**Prompt**
Every line below that holds the word "will" counts once; please tally them and give only the total.

START Source information

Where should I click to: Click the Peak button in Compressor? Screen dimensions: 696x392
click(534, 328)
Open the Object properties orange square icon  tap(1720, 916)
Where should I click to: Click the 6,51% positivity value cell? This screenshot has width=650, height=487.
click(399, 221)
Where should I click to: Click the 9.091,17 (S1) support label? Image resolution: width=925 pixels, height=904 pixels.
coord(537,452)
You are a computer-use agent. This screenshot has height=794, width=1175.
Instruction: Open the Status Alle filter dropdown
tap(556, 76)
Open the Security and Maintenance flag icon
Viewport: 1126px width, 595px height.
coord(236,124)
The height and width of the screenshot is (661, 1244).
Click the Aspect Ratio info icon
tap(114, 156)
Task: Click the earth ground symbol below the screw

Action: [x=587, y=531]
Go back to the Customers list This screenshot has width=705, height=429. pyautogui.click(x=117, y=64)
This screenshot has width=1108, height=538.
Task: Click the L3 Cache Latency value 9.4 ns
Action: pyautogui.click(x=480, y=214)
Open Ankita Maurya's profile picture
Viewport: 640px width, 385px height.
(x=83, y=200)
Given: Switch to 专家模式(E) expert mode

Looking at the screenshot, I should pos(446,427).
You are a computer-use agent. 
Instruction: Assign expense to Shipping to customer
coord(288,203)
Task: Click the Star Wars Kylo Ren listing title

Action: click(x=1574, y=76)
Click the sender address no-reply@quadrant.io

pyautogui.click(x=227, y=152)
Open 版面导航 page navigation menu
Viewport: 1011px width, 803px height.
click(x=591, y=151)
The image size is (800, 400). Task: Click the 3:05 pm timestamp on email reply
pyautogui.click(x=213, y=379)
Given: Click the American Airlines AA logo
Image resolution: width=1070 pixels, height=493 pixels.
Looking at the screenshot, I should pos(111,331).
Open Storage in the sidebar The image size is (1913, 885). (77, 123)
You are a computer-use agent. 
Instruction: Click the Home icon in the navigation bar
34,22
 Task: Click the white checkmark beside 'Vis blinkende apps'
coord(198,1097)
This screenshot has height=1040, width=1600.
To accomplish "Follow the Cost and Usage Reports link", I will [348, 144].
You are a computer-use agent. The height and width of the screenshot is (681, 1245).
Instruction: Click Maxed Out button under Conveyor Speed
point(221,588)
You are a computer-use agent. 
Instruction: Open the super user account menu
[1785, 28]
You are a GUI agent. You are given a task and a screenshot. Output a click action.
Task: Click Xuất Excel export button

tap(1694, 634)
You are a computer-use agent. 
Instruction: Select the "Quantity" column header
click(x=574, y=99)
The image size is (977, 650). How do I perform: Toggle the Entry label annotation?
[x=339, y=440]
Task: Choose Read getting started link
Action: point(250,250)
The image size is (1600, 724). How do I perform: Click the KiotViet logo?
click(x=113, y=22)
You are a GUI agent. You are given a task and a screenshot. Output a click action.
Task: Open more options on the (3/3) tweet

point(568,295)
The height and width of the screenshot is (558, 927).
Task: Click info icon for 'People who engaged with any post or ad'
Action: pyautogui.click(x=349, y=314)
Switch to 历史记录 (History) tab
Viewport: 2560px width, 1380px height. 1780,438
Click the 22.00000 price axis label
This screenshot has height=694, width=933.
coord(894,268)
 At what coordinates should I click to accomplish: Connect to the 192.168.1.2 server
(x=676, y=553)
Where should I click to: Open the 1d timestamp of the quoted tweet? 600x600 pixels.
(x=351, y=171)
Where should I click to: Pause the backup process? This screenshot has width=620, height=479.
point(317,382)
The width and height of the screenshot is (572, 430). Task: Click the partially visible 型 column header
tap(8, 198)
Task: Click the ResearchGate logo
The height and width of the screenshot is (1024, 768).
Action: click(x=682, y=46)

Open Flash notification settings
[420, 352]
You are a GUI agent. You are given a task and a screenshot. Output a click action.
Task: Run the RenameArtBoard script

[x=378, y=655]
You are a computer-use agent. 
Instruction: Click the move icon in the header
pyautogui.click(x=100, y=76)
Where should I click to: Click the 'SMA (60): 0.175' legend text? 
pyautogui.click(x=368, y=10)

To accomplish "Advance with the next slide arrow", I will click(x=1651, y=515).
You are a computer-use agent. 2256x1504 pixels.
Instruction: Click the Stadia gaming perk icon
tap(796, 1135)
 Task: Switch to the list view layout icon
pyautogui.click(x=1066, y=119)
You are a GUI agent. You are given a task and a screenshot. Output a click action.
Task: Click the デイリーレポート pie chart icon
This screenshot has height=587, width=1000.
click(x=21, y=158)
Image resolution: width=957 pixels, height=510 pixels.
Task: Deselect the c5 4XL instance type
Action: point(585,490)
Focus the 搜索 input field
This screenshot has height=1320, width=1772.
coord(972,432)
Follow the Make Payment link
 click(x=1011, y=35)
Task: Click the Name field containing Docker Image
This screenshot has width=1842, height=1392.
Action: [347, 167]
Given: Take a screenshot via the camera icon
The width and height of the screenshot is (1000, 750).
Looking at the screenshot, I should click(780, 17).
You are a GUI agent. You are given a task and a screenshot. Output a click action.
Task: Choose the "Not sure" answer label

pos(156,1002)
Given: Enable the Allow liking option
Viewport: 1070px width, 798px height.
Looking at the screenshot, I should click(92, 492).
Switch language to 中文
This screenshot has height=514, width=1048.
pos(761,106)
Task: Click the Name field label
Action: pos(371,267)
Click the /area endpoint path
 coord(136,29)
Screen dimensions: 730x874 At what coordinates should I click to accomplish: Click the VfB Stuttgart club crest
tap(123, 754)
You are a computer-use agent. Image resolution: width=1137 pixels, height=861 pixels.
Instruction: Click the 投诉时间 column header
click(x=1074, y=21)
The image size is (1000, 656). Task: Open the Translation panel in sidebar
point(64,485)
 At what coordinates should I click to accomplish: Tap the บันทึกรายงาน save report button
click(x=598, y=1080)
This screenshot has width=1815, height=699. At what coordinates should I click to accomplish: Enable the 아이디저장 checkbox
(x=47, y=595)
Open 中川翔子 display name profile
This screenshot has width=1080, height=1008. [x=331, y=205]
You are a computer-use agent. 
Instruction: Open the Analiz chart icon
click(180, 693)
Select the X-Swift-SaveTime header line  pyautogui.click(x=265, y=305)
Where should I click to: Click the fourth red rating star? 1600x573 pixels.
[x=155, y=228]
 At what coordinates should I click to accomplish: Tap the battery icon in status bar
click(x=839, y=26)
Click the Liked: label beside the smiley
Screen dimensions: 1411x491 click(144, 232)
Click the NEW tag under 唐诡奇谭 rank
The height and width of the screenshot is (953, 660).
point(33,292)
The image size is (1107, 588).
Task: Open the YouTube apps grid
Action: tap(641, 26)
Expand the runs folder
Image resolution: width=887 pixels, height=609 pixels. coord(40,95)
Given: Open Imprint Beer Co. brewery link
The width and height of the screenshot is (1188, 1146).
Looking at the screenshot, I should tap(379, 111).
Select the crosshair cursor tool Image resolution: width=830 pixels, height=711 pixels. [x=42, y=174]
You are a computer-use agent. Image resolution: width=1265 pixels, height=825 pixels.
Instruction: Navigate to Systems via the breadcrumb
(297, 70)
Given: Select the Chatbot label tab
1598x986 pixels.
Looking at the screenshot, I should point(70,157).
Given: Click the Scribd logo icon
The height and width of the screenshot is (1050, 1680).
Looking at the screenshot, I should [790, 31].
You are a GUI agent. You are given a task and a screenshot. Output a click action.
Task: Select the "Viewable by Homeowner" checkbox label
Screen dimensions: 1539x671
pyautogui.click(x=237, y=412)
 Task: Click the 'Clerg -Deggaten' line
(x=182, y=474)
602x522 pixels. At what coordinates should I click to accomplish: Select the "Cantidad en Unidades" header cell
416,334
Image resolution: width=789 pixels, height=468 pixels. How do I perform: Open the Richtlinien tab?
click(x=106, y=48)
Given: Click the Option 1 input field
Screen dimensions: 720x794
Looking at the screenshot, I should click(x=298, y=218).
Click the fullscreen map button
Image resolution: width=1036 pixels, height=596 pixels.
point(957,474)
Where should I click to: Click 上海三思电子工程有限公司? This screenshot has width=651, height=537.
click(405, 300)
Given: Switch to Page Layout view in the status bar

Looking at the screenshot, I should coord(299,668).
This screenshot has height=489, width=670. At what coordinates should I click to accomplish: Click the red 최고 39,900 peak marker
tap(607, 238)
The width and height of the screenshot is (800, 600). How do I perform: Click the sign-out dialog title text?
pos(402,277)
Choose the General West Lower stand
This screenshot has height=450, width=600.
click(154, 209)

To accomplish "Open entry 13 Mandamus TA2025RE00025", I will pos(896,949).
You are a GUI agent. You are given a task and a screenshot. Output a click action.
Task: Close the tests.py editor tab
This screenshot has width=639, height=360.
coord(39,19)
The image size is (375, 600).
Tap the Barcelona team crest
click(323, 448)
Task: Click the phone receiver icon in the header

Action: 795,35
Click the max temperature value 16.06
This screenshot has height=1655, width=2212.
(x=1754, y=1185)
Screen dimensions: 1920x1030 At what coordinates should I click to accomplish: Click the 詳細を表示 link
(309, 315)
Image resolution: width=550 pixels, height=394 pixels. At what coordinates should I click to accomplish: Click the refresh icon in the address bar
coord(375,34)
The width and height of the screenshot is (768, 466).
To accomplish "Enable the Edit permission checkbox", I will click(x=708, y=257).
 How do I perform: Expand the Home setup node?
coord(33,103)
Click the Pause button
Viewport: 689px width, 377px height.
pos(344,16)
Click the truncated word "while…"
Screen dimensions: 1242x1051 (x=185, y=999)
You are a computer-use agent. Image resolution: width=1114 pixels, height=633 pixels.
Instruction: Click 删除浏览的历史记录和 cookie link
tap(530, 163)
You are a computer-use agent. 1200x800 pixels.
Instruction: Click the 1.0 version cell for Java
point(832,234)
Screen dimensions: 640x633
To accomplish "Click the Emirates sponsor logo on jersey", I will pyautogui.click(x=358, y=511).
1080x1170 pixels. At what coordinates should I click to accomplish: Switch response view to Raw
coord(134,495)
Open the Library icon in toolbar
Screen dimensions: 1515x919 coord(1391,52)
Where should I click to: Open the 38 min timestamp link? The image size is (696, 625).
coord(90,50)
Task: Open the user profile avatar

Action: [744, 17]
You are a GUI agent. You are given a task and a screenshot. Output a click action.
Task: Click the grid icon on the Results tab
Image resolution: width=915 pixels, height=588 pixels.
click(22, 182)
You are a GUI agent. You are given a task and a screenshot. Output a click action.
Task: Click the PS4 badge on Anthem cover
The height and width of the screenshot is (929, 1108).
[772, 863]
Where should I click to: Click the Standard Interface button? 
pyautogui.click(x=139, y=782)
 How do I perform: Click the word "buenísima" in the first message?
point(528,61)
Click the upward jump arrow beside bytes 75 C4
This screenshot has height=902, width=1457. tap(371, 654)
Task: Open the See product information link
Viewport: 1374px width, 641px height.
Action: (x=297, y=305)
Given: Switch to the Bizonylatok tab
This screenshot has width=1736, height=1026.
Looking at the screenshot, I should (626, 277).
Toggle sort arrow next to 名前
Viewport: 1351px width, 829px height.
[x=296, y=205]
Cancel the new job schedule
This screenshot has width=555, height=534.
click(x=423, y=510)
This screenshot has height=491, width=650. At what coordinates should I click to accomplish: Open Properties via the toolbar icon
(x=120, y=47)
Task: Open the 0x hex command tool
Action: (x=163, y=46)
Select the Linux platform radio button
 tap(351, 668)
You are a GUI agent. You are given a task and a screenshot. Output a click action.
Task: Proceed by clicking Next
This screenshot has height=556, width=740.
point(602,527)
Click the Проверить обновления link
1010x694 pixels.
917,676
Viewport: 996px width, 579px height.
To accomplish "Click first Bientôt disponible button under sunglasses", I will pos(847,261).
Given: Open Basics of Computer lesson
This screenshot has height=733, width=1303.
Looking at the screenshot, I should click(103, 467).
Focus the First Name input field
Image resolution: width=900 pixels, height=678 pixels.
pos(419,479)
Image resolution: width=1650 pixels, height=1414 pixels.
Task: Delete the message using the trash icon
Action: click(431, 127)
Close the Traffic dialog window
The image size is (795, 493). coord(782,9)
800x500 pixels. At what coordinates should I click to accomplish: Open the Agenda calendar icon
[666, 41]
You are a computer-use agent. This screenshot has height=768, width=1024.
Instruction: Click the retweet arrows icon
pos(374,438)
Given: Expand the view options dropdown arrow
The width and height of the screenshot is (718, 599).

END Source information

**Answer box**
6